ON FAMINE AND FLESH

A commentary on the Book of Ruth
by Ruby Namdar

Wheat_awaiting_harvest_-_geograph.org.uk_-_945579

 

Wheat awaiting harvest 

6 And she went down unto the threshing-floor, and did according to all that her mother-in-law bade her. 7 And when Boaz had eaten and drunk, and his heart was merry, he went to lie down at the end of the heap of corn; and she came softly, and uncovered his feet, and laid her down. 8 And it came to pass at midnight, that the man was startled, and turned himself; and, behold, a woman lay at his feet. 9 And he said: ‘Who art thou?’ And she answered: ‘I am Ruth thine handmaid; spread therefore thy skirt over thy handmaid; for thou art a near kinsman.’  Ruth 3

Few books in the bible are as thick with desire as the book of Ruth, and nowhere else are the metaphors of desire so mixed with those of food, bounty and nourishment. The story is set in the time of harvest, in late spring – a time buzzing with eros and fertility.

It  begins with famine, which is re-interpreted as barrenness. Naomi, her husband Elimelech and their sons leave for Moab. There, the sons marry young women – yet there is no fruit to these marriages, no fertility, no babies. Years pass, the land is again blessed with rain and crops. Then, the re-appearance of food and bounty is framed as divine intervention.

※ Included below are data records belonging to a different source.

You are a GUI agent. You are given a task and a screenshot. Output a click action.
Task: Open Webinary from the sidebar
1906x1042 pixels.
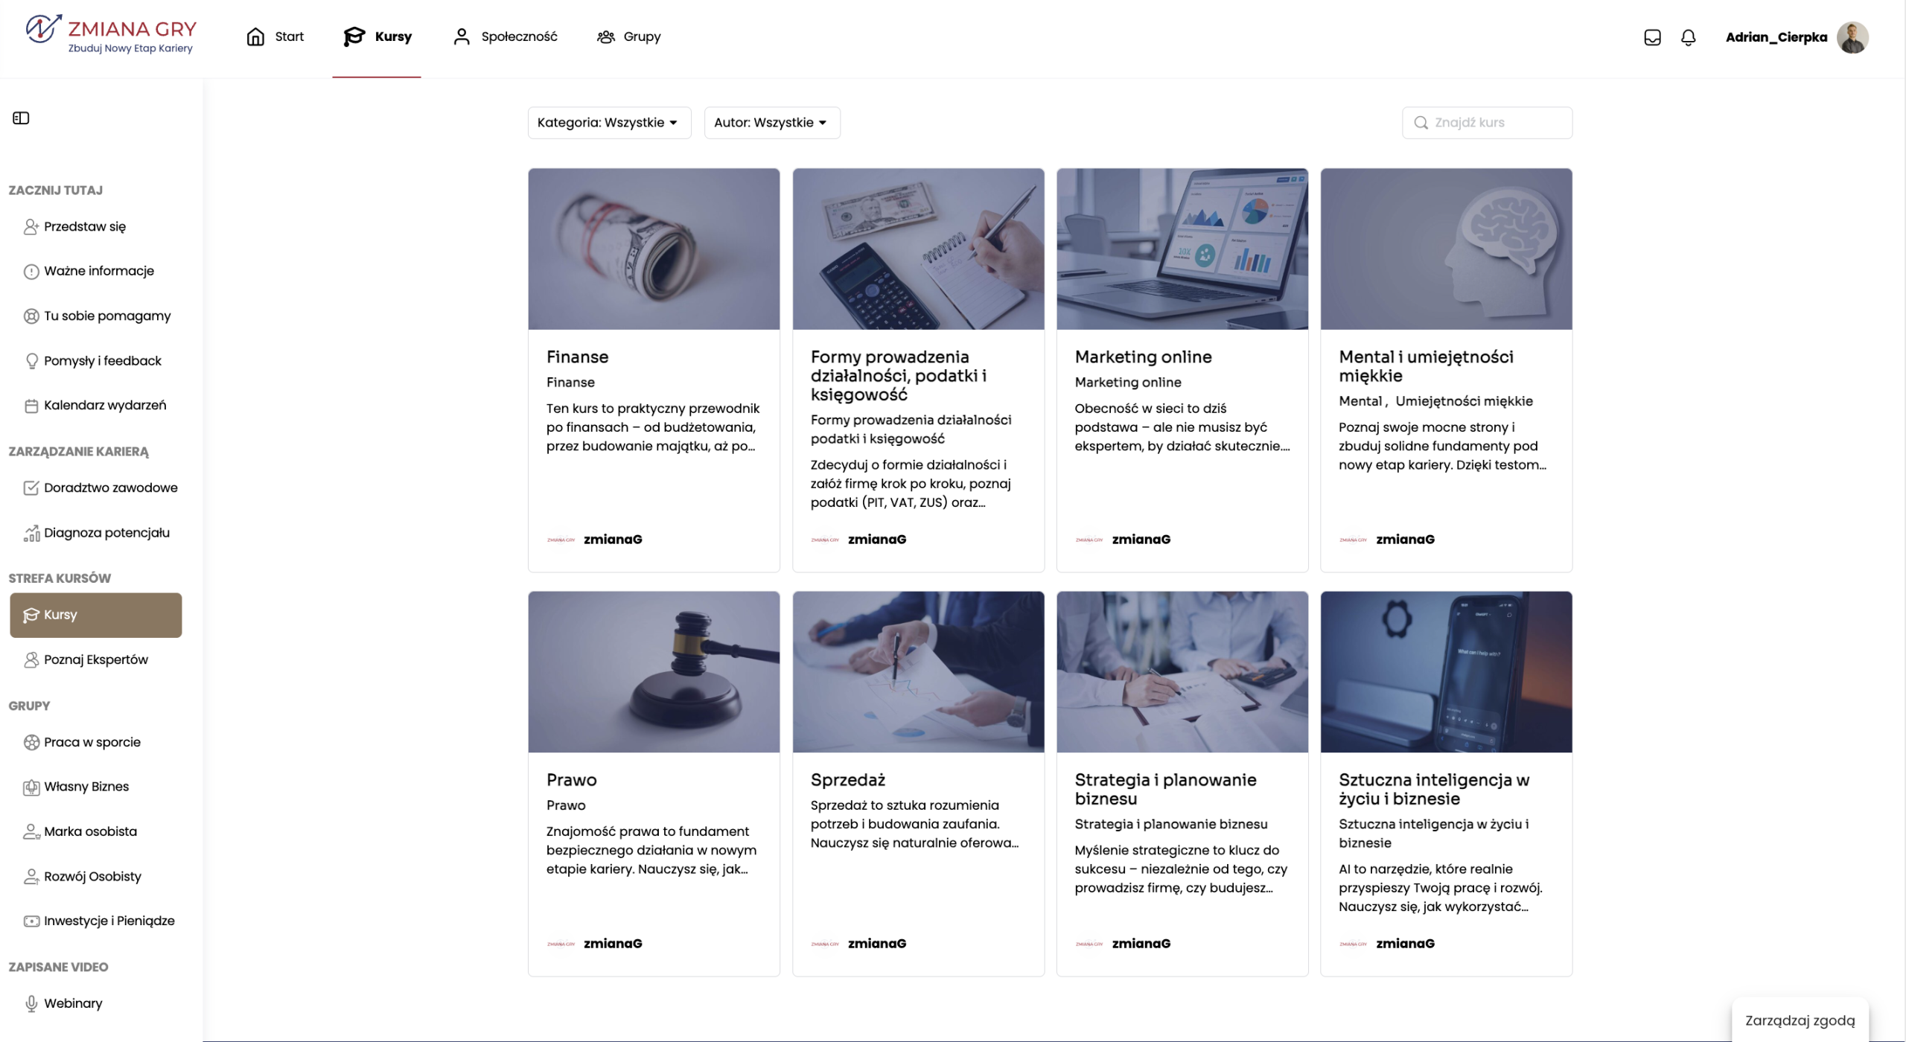click(73, 1003)
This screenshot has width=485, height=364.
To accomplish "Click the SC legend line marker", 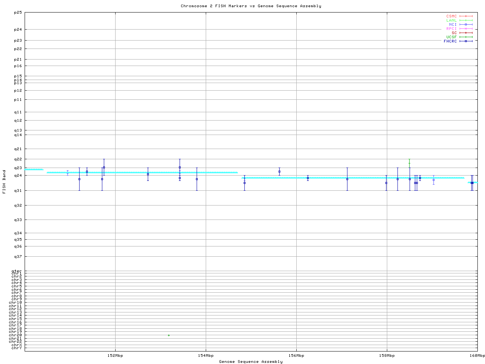I will pyautogui.click(x=466, y=33).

The Hebrew verb pakad (remembered) that is used to describe the new found plenty is most commonly used in the bible to describe women conceiving and becoming pregnant. It is as if g-d has impregnated the earth. But the ebb of barrenness and new flow of plenty passes over this particular family. The men die, leaving the women lost outside of the social sphere which is first and foremost a feeding order. Women cannot inherit fields and grow their own food, so without men they go hungry.

The exit from the social sphere means also the danger of losing one’s sexual integrity. The fear of hunger and the struggle to survive makes the gleaners, mostly women and always poor and marginalized, easy prey for the owners of the fields and their reapers – who take advantage of the women’s despair to strip them of their dignity and have their way with them.

Boaz, the larger-than-life male figure of this story acknowledges this situation explicitly as he tells Ruth, a foreign young woman who came to glean in his barley fields: have I not charged the young men that they shall not touch thee? (Ruth 2:9) Boaz feeds the young woman, a tender and touching act, and fills her bag with plenty of golden seeds, golden nuggets of nutrition and fertility foreshadowing her future pregnancy. Even their first union – a tender erotic scene unrivaled in the Bible – happens on a haystack, a huge pile of freshly harvested food. And eventually, in order to manipulate his rival out of his first right of refusal, Boaz likened his future wife Ruth to a field, a blessed source of nutrition and fertility.